In 2016, the adjacent Sri Venkateswara Temple of North Carolina purchased the Nancy Jones House and property for its planned expansions. In May 2019, the town of Cary announced that it was purchasing the Nancy Jones House from Sri Venkateswara Temple for $100,000 in order to ensure its preservation. However, the house had to be moved off the temple's property within a year. The sale to the town was completed on October 18, 2019.

To ensure that the house would remain on the National Register of Historic Places despite its move, the town filed paperwork with North Carolina State Historic Preservation Office which forwards reports to the National Park Service. The National Park Service approved the move on November 27, 2020, writing, "The Nancy Jones House will remain listed in the National Register during the move. Final approval of its continued listing of the house on its new site will be issued after the move"

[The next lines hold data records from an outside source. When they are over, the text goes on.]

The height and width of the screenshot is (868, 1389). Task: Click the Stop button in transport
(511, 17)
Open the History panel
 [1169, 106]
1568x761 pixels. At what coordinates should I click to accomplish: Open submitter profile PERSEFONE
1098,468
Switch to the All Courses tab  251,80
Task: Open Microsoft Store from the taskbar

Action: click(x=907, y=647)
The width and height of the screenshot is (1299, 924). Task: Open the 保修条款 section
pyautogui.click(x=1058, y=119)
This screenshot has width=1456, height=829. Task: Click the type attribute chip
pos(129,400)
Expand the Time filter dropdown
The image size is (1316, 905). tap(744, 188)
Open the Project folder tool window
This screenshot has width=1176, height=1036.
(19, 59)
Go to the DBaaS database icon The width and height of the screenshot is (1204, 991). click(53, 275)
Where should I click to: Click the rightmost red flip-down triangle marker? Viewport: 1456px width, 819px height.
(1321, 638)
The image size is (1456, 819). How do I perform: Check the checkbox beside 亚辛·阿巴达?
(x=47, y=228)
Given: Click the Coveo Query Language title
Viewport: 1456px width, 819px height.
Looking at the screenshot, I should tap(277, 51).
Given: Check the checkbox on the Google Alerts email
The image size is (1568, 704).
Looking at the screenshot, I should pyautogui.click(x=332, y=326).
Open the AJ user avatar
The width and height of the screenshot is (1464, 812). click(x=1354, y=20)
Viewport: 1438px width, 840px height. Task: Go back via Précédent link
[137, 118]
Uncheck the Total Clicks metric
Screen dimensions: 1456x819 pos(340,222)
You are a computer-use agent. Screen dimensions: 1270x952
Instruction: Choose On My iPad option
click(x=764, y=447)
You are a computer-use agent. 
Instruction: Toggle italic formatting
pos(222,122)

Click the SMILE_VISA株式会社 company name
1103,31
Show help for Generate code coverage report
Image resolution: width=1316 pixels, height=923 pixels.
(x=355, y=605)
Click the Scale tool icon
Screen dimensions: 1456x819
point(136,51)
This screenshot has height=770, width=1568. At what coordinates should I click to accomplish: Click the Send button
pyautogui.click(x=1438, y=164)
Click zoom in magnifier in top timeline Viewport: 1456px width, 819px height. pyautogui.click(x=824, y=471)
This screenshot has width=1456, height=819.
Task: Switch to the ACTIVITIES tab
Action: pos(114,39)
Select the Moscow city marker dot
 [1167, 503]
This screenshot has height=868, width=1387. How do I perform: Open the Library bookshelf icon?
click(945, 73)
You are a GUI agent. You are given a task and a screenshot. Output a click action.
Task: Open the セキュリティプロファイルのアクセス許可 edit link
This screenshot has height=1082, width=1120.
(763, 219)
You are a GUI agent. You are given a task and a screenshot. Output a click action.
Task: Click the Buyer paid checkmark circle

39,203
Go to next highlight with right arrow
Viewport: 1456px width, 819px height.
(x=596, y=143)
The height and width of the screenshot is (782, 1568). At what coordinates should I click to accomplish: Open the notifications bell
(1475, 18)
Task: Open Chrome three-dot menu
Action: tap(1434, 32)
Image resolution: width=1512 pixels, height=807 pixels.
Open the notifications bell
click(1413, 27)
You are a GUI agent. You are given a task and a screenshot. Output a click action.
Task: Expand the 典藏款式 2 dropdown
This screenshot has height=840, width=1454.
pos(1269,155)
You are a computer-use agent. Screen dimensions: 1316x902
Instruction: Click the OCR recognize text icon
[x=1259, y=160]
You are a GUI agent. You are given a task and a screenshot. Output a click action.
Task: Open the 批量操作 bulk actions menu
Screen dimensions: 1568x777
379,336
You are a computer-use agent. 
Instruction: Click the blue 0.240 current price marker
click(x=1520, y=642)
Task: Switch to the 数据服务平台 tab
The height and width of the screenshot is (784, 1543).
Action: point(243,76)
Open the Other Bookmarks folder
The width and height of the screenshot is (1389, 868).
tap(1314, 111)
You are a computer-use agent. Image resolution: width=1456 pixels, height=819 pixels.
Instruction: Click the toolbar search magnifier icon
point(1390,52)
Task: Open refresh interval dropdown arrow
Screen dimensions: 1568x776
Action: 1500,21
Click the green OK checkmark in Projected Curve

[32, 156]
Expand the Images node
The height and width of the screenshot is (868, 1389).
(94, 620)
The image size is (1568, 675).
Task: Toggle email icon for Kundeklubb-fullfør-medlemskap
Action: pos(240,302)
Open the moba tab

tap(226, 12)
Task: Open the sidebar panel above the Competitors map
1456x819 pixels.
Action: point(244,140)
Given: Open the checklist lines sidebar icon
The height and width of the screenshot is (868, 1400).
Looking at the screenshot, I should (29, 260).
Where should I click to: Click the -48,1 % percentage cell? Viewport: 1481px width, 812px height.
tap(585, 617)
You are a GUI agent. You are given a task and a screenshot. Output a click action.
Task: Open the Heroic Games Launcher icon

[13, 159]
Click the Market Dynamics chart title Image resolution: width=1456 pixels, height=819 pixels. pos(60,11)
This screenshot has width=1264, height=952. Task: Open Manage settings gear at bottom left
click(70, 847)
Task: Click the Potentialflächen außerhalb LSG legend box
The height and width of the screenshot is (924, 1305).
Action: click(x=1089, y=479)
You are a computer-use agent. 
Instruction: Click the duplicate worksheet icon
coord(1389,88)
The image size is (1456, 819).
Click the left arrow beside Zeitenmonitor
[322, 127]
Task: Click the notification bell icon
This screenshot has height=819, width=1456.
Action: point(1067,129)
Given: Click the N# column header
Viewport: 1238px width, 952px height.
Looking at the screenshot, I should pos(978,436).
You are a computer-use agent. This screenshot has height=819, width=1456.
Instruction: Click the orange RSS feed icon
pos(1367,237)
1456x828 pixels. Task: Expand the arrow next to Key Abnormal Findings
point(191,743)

On Saturday, March 20, 2021, the house was moved by Wolfe House & Building Movers from 9391 Chapel Hill Road to a new location, approximately 500 ft down Chapel Hill Road. The new site is 1.17 acre which was conveyed to Cary in December 2020. It took five hours to move the house, during which time Chapel Hill Road was closed to traffic. Cary appropriated $900,000 to relocate and stabilize the Nancy Jones House. The move was documented through photos and videos by members of the Friends of Page-Walker.

==Design==
Nancy Jones House is a two-story, single pile, Federal style frame dwelling. It sits on a brick foundation and has two exterior end chimneys. It has a hall and parlor plan and features a double front portico topped by a broken pediment gable roof. There was a windmill behind the house until it blew down in the early 1940s.